On an average, 1,000 dog bites are reported in the city a year
The biting spree by stray dogs in Bhavanipuram continues and killing a five-year-old boy, which created havoc in the city, exposed the lack of preparedness of Vijayawada Municipal Corporation-run hospitals to meet such exigencies.
Non-availability of anti rabies vaccine (ARV) in the VMC-run hospitals is giving jitters to the victims. There is a dearth of Anti Rabies Vaccine in these hospitals. The doctors at Sheik Raja Hospital and Rajiv Nagar Hospital, only two VMC run hospitals where the ARV is administered, are sending the victims to the Government General Hospital for the ARV after providing the necessary preliminary treatment.

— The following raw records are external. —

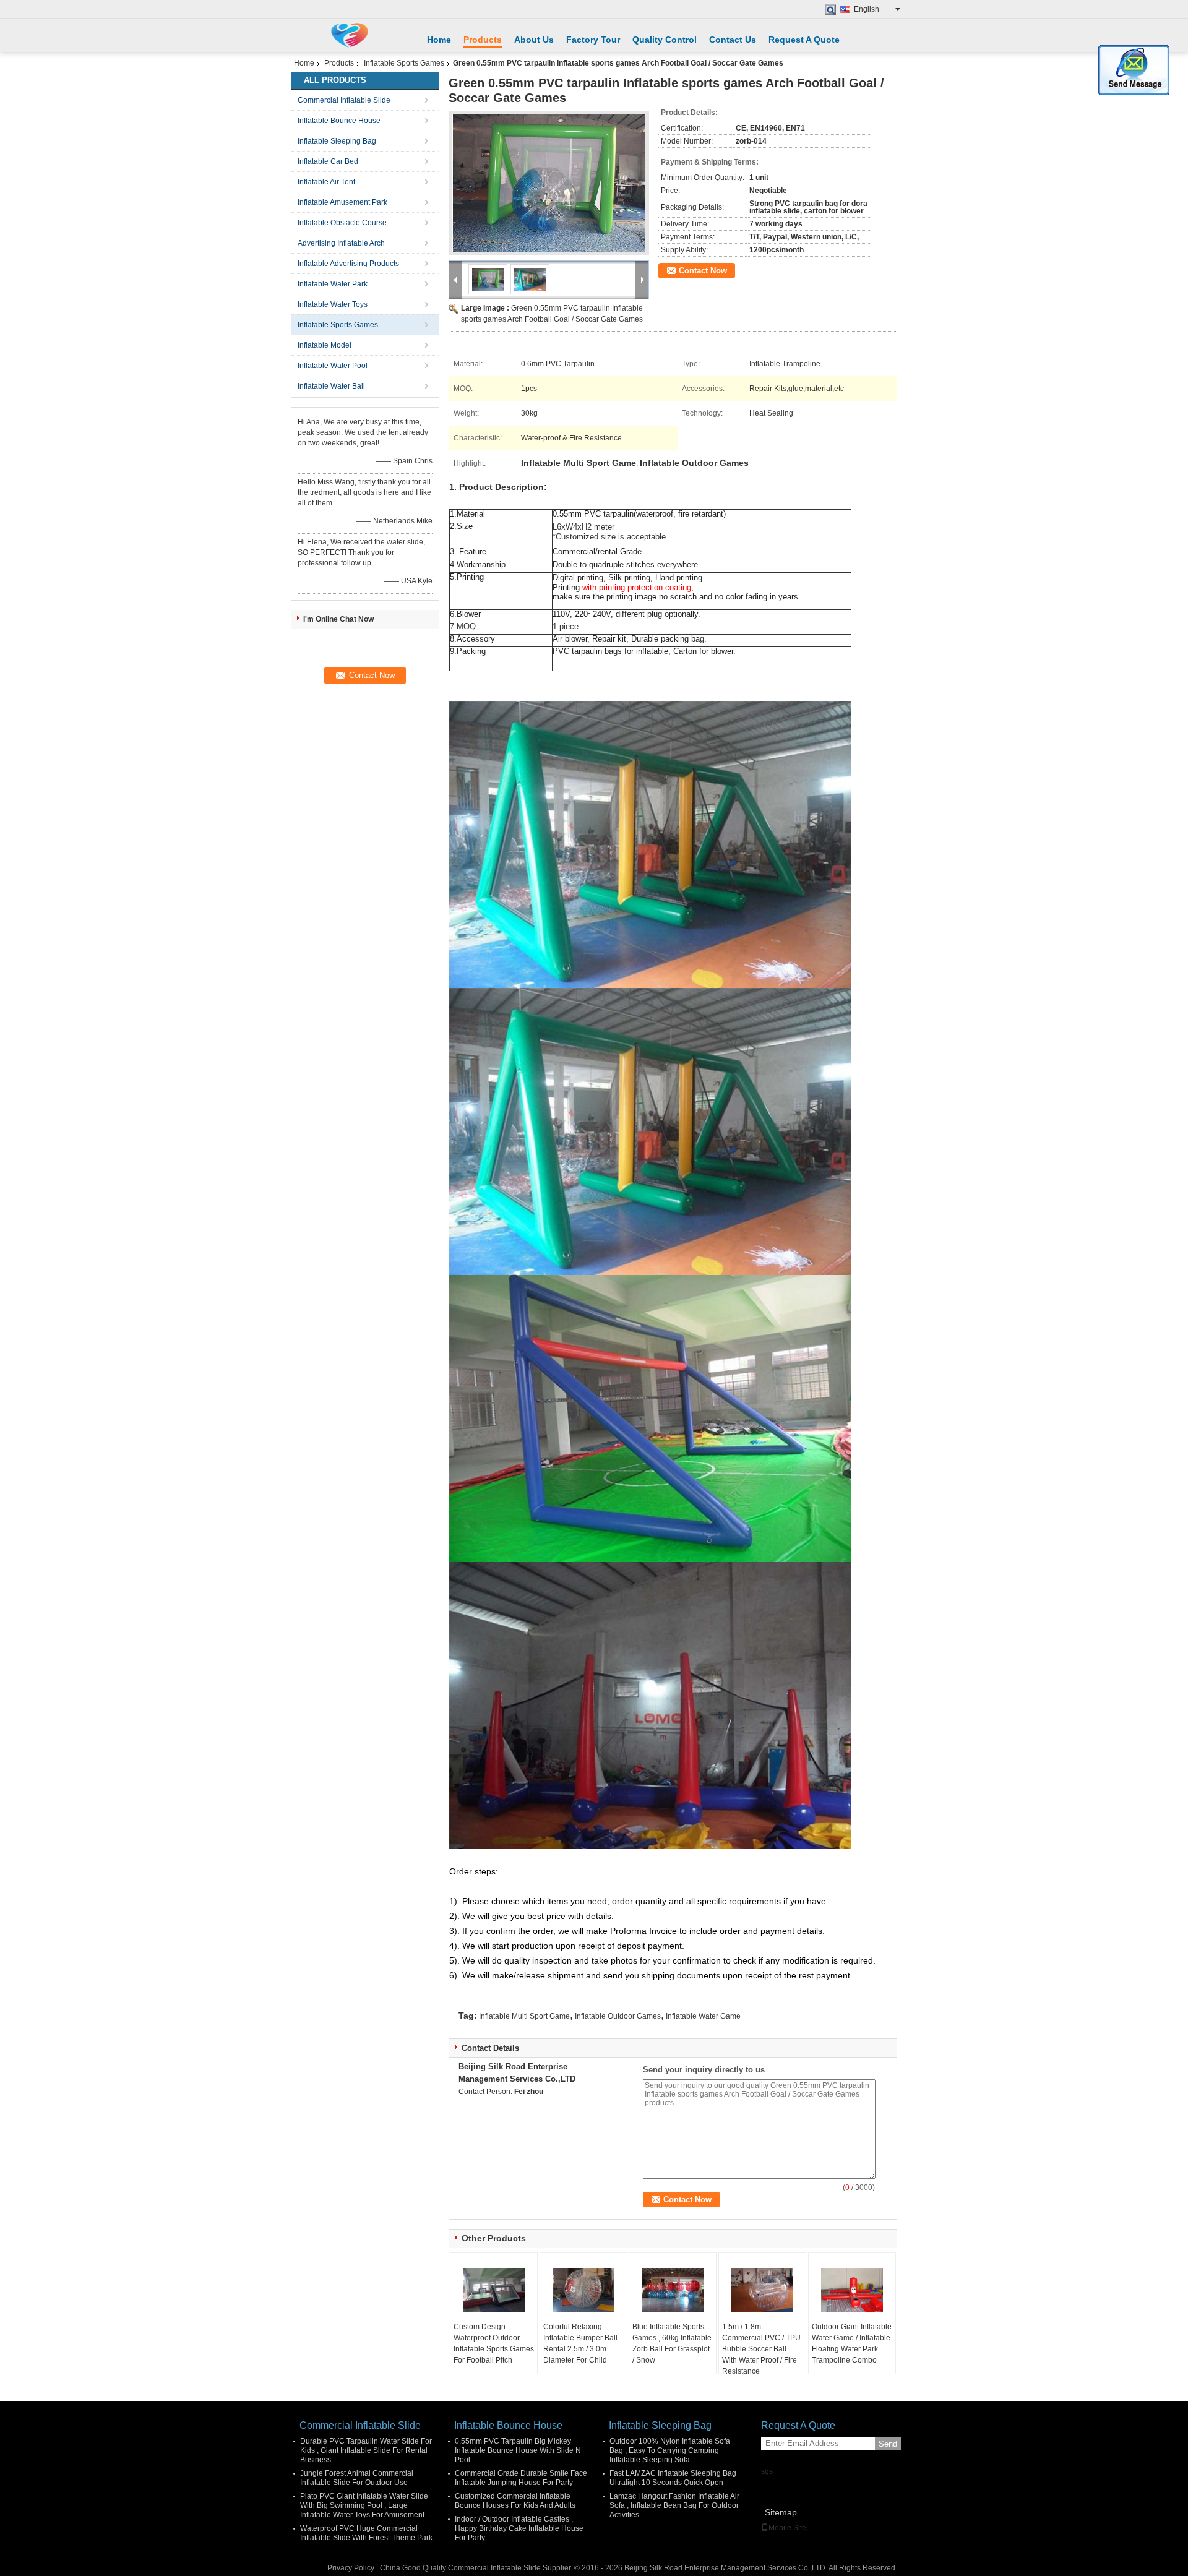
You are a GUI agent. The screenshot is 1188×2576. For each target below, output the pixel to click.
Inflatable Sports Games (404, 63)
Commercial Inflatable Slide (344, 100)
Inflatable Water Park (333, 284)
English (866, 9)
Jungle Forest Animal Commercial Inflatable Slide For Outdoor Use (356, 2478)
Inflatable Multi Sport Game (524, 2016)
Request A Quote (804, 40)
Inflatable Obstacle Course (342, 222)
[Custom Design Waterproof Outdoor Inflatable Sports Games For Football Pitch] (493, 2290)
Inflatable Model (324, 345)
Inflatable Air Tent (326, 182)
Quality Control (664, 40)
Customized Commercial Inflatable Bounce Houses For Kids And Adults (515, 2501)
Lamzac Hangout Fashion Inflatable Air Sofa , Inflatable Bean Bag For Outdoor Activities (674, 2505)
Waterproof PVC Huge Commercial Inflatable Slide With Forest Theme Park (366, 2533)
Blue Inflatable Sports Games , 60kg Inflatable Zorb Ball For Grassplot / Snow (672, 2343)
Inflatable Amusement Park (342, 202)
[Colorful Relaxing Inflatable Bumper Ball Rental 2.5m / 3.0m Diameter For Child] (583, 2290)
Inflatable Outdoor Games (618, 2016)
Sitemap (781, 2512)
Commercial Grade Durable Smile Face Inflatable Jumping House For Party (521, 2478)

Animal lovers may say that street dogs are fairly docile, but, these dogs maul not just pedestrians but two-wheeler riders as well. On an average, 1,000 dog bites are reported in the city per annum. But, the government is not supplying requisite ARVs to the Corporation. The Corporation requires 2,400 to 2,500 vials of the ARV. Cases include bites by pet dogs too.
The VMC, however, receives only 500 doses per quarter or 2,000 doses per annum, the officials say. According to a rough estimate, as many as 15,000 stray dogs are virtually reigning the streets of Vijayawada.
Hundreds of street dogs are left unvaccinated, freely roaming around the lanes and bylanes of the city, sometimes getting into a biting spree sans provocation.
While people undergo physical and mental agony, the VMC’s expenditure on vaccine is also on the rise. It spends more than Rs.250 to purchase each dose of ARV, following a resolution passed by the general body to supply it free of cost to all VMC-run hospitals.
As an alternative, to curb the canine population the VMC is performing ovario-hysterectomy on every bitch and surgical castration on every dog.
Each such operation costs Rs.800, out of which the VMC bears Rs.445 and the remaining is borne by other stakeholders like animal welfare organisations.